Prior discussion here: spotify/semantic-metrics#76

This is an extension of the discussion above ^ re: testability in the FastForwardReporter in semantic-metrics repo. Basically, in a production environment the FastForward client would be already running within the container, but in a local unit testing environment this can be pretty cumbersome to set up. I think making FastForward an abstract class (with a default implementation) would be really helpful, because for simple unit tests we could plug in a stubbed implementation that doesn't require a datagram socket running and can easily verify the metrics being sent.

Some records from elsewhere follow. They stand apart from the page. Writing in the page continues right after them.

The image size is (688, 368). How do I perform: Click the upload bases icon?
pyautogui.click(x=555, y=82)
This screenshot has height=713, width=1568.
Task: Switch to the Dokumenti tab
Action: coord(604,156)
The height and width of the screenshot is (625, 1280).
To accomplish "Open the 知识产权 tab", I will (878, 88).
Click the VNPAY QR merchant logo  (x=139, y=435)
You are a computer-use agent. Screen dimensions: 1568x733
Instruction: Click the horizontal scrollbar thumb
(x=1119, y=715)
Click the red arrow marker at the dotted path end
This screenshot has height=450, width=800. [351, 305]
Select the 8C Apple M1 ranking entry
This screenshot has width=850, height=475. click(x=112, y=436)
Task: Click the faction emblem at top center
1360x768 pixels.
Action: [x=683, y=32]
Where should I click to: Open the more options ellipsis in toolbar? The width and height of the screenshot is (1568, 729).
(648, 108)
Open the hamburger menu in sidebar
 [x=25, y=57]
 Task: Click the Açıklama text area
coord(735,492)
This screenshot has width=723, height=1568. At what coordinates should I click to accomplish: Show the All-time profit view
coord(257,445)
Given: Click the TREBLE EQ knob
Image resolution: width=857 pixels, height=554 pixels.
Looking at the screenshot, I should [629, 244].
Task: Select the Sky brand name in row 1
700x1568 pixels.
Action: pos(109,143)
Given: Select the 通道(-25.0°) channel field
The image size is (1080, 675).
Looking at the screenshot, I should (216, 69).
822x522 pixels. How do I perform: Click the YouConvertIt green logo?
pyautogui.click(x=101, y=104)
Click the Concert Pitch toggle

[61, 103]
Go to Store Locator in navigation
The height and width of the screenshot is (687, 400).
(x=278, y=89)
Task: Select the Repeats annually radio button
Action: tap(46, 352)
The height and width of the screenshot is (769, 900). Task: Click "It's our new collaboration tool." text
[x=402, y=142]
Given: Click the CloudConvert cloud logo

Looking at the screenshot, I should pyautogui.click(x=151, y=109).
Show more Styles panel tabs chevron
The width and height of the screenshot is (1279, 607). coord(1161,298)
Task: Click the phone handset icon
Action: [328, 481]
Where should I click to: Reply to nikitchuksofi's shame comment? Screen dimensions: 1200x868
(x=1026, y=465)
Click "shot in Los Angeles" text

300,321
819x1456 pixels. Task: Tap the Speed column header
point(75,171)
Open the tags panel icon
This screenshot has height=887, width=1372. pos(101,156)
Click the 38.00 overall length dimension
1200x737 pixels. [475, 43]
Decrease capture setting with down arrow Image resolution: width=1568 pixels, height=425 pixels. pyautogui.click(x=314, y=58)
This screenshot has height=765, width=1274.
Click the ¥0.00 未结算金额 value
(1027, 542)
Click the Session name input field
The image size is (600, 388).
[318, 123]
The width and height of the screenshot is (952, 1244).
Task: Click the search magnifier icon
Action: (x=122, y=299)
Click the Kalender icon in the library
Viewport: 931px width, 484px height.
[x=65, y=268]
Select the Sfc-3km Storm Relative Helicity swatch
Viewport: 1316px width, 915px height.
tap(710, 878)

I initially suggested making an abstraction layer for it in semantic-metrics, but they suggested the change be more appropriate here.

for example:

public abstract class FastForward {
  public abstract void send(Metric metric) throws IOException;
  public abstract void send(Event event) throws IOException;

  // Default implementation
  public static FastForward setup(String host, int port) throws UnknownHostException, SocketException {
    return new FastForward() {
      private final DatagramSocket socket = new DatagramSocket();
      
      @Override
      public void send(Metric metric) throws IOException {
         // existing implementation here, send through socket
      }

      @Override
      public void event(Event metric) throws IOException {
         // existing implementation here, send through socket
      }
    };
  }
}

and a user could create their own stub implementation for unit testing, like:

public class StubbedFastForwardClient extends FastForward {
  private final List<Metric> sentMetrics;
  private final List<Event> sentEvents;

  public StubbedFastForwardClient(List<Metric> collectedMetrics) {
    this.sentMetrics = new ArrayList<>();
    this.sentEvents = new ArrayList<>();
  }

  @Override
  public void send(Metric metric) throws IOException {
    sentMetrics.add(metric);
  }

  @Override
  public void send(Event event) throws IOException {
    sentEvents.add(metric);
  }

 // Called in unit test
  public void verifySentMetrics(Consumer<List<Metric>> verifyFn) {
    verifyFn.accept(sentMetrics);
  }

  public void verifySentEvents(Consumer<List<Event>> verifyFn) {
    verifyFn.accept(sentEvents);
  }
}

wdyt? I'm happy to make the PR myself it sounds reasonable.